Challenges in Addressing Messiness and Uncertainties in Sustainable Transport Planning with Participatory Interventions


  • Peraphan Jittrapirom Radbound University
  • Vincent Marchau Radboud University
  • Rob van der Heijden Radboud University
  • Ruben Aske Radboud University
  • Yuko Onishi


Mobility Policies, Intervention, uncertainty, participation




The transition towards a more sustainable transport system is a complex and multifaceted process surrounded by uncertainties. This complexity stems from the involvement of diverse stakeholders within the transport sector, each with their own perspectives, visions or desirable future, and preferences regarding what constitutes sustainability, the current challenges, and the most suitable solutions, measures, and policies to achieve sustainable outcomes. The related uncertainty, on the other hand, arises from the future aspect and the long-time horizon that is concerned with the transition, both internal and external to the transport system, such as an unknown about travelers’ adoption of a new mobility service (internal), a wide implementation of self-driving vehicles (internal), and a resurgent of Covid-19 pandemic (external).

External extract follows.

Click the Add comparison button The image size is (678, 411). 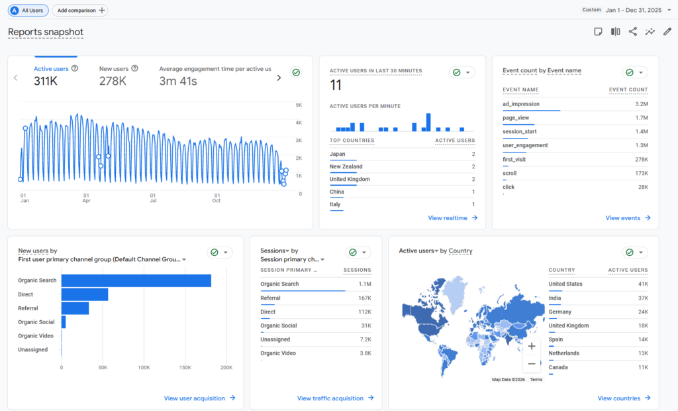(80, 11)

This amalgamation of complexity and uncertainty poses significant challenges that can impede or slow down the successful realization of a sustainable transport system. To navigate these challenges, various research methods have been proposed and applied, including the visioning process, participative group model building, and dynamic adaptive planning. These methodologies aim to assist decision-makers and stakeholders in understanding and addressing the intricacies of sustainable transport planning and implementation.

In this paper, we critically examine the challenges encountered in applying these methodologies to support decision-making and practice in sustainable transport. We highlight both the vulnerabilities and opportunities inherent in these approaches, with a focus on issues such as stakeholder identification and engagement, elicitation of future visions, and managing uncertainty. To illustrate our discussion, we present three case studies wherein we employed Robust and Generative Visioning, Participative Group Model Building (GMB), and the Dynamic Adaptive Planning process.

To structure our reflections, we draw upon the framework of knowledge integration in transdisciplinary research and the analytical lens of Decision Making under Deep Uncertainty. By leveraging these frameworks, we elucidate the nuances of our findings and provide insights into potential avenues for future research. Overall, this paper contributes to the ongoing discourse surrounding sustainable transport by offering a critical examination of methodologies aimed at navigating complexity and uncertainty. By identifying key challenges and opportunities, we aim to inform and inspire future research endeavors aimed at fostering a more sustainable transport system.